• SELECTED EXTRACT:
And so on. The first thing that the responsible critic does when receiving her copy of Bitterteeth in the mail is chuck this propaganda in the trash can. But even good critics aren’t responsible every day; some days, they’ll be tired and cranky and looking to make rent, and they’ll be cursing the day they agreed to take on another review. Just a quick peek at the PR materials couldn’t hurt, right? Two beers later, and Dave Longstreth and the Joy Division mixing board have found their way into the piece; one whisky, and the Bowery show has snuck in there too, as has the heavenly glockenspiel, the pull-quote from the website that the writer has never heard of before, and copious comparisons to MGMT.

At this point, it is the responsibility of the editor to say “hold it, now, you’re not evaluating, you’re rehashing press-release copy.” You’re chuckling bitterly now, but magazine editors used to do this; they didn’t always have the best taste, but they were decent watchdogs against rampant grade inflation. They may have been cokeheads and assholes, but they had some concept of journalistic integrity. Go back and look at Dave Marsh’s record-rating guides for Rolling Stone. Sure, he went over the top for some personal favorites (all critics should), but he was always willing to give the average record an average review. That didn’t mean he hated it — it meant it was willfully, purposefully anodyne, and he was calling a spade a spade.

Since then, the landscape has changed. Well, that’s an understatement: what I mean to say is that the landscape has been torn asunder by earthquakes registering 8.0 plus on the Richter scale. Web traffic is driven by posted premieres and exclusive streams, which means that any upstart capable of cultivating a tight relationship with an indie label’s marketing department can set himself up as an influencer. Many popular music sites are now in so tight with the big “indie” agents and publicists that it’s impossible to tell where the promotion ends and the journalism begins. Sometimes the journalism doesn’t begin: the site becomes a repository for commercial messages and label sales pitches.

Hyperbole tends to feed on itself. More disturbingly, it tends to encourage cliche repetition, and chase out oddball dissent. In 2013, the Internet looks like one gigantic PR Newswire. Almost all of the reviews I read on the Internet these days are unadulterated hype. Sometimes it’s hype rewritten by really good writers; they’ll figure out a way to re-word the main points of the press release in the graceful language they learned in seminars at the 92nd Street YMCA. More frequently, it’ll be hype rewritten by okay writers. They’ll try to disguise what they’re doing, but the dry bones always poke through the carcass.

• WORK TO DO:
Repeat word for word the section of the passage on music reviews that opens with the words "Since then, the" and ends after "label sales pitches.". Rely solely on the passage about music reviews.

• INFORMATION SHOWN:
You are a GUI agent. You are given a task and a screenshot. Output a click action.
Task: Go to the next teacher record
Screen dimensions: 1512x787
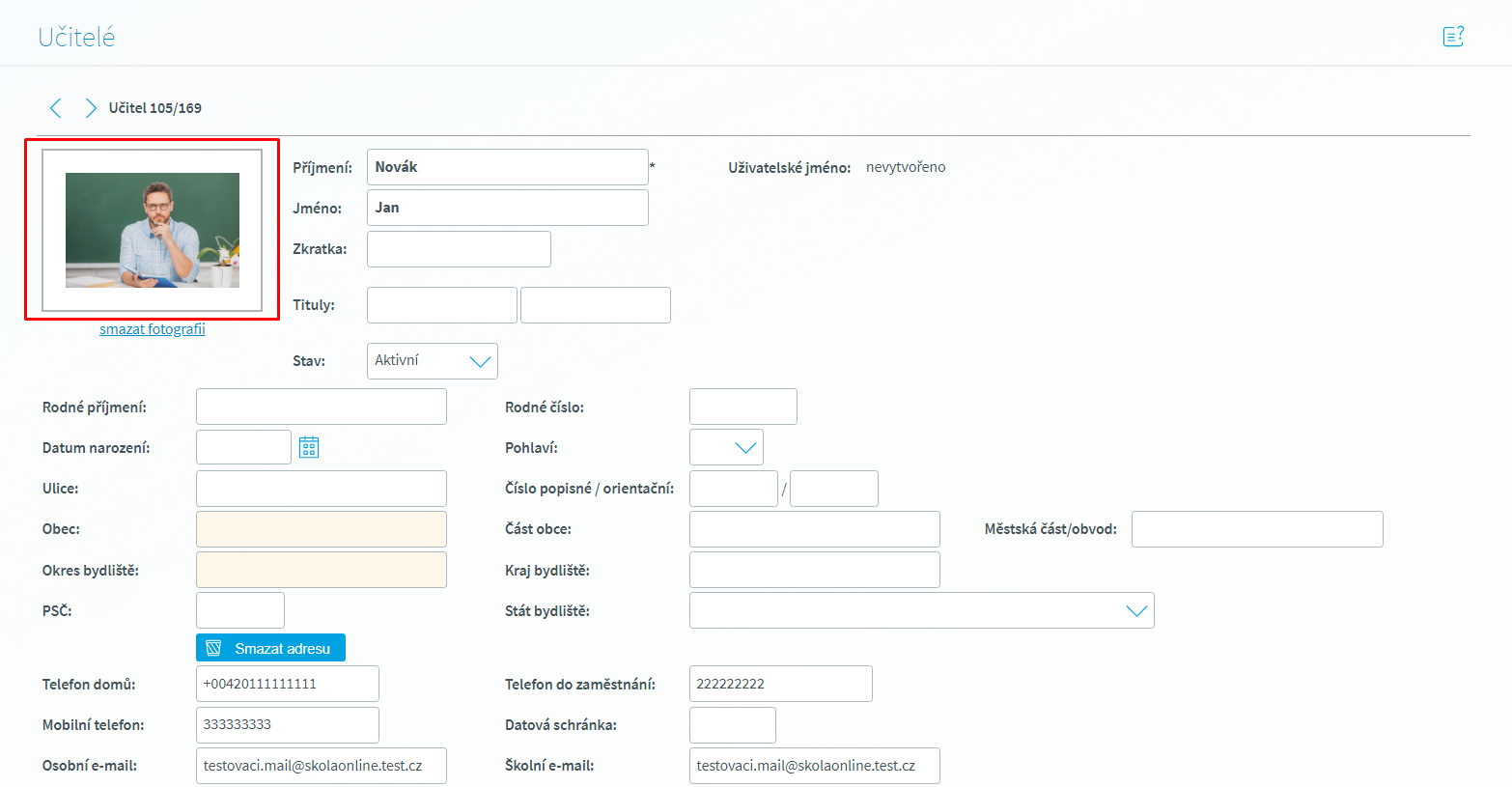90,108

--

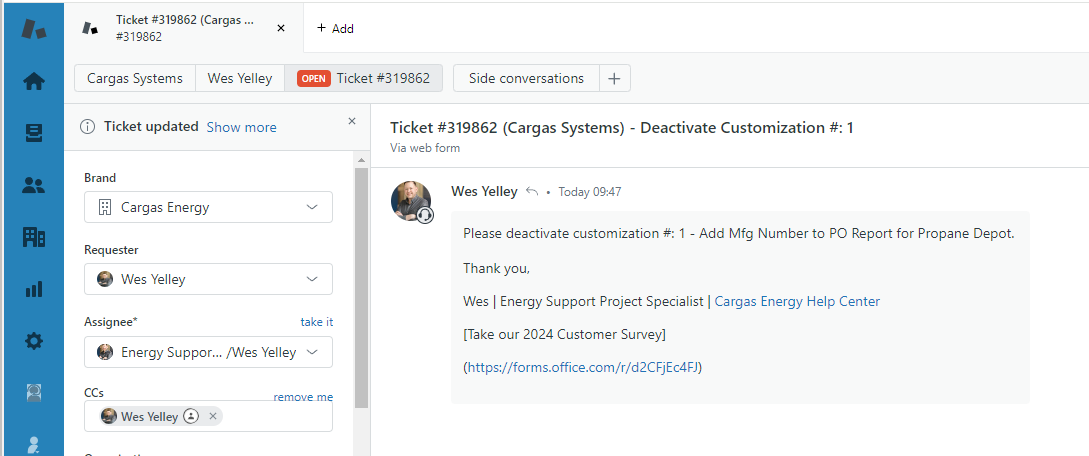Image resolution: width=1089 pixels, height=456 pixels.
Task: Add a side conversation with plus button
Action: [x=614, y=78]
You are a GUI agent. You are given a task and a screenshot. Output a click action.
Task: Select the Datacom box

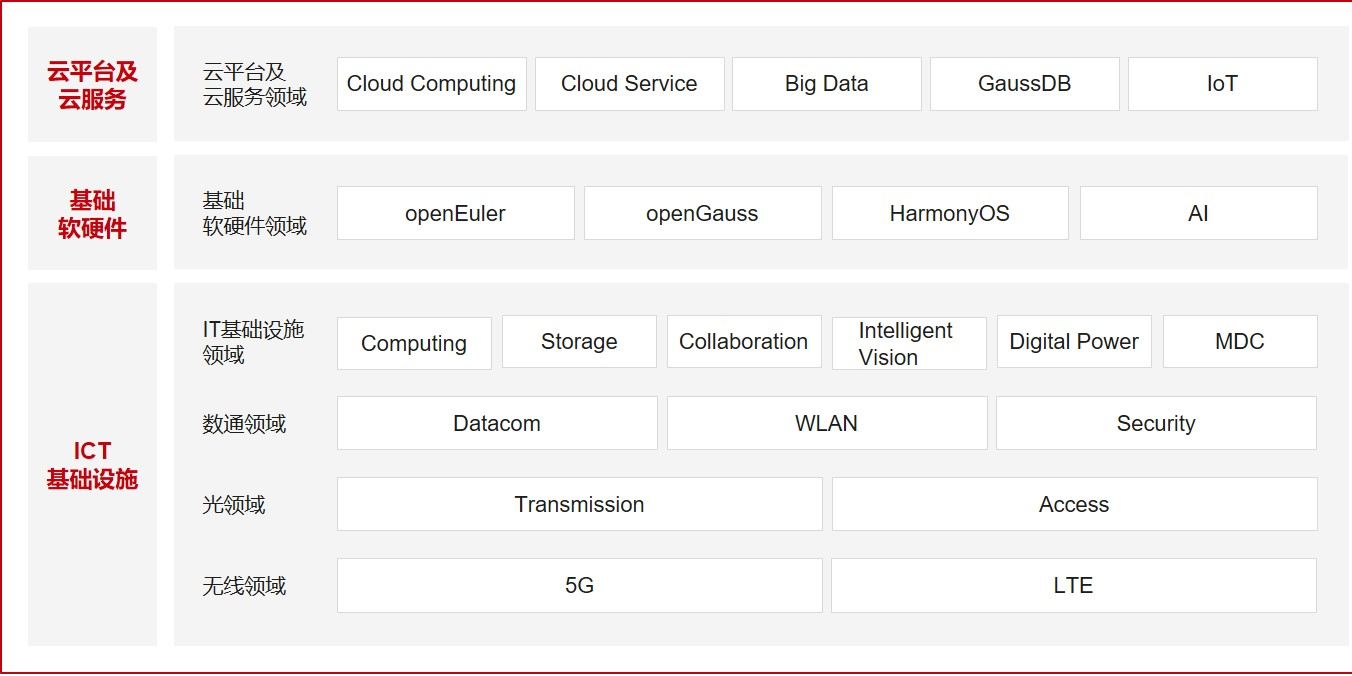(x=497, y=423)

• SOLVED EXERCISE:
Since then, the landscape has changed. Well, that’s an understatement: what I mean to say is that the landscape has been torn asunder by earthquakes registering 8.0 plus on the Richter scale. Web traffic is driven by posted premieres and exclusive streams, which means that any upstart capable of cultivating a tight relationship with an indie label’s marketing department can set himself up as an influencer. Many popular music sites are now in so tight with the big “indie” agents and publicists that it’s impossible to tell where the promotion ends and the journalism begins. Sometimes the journalism doesn’t begin: the site becomes a repository for commercial messages and label sales pitches.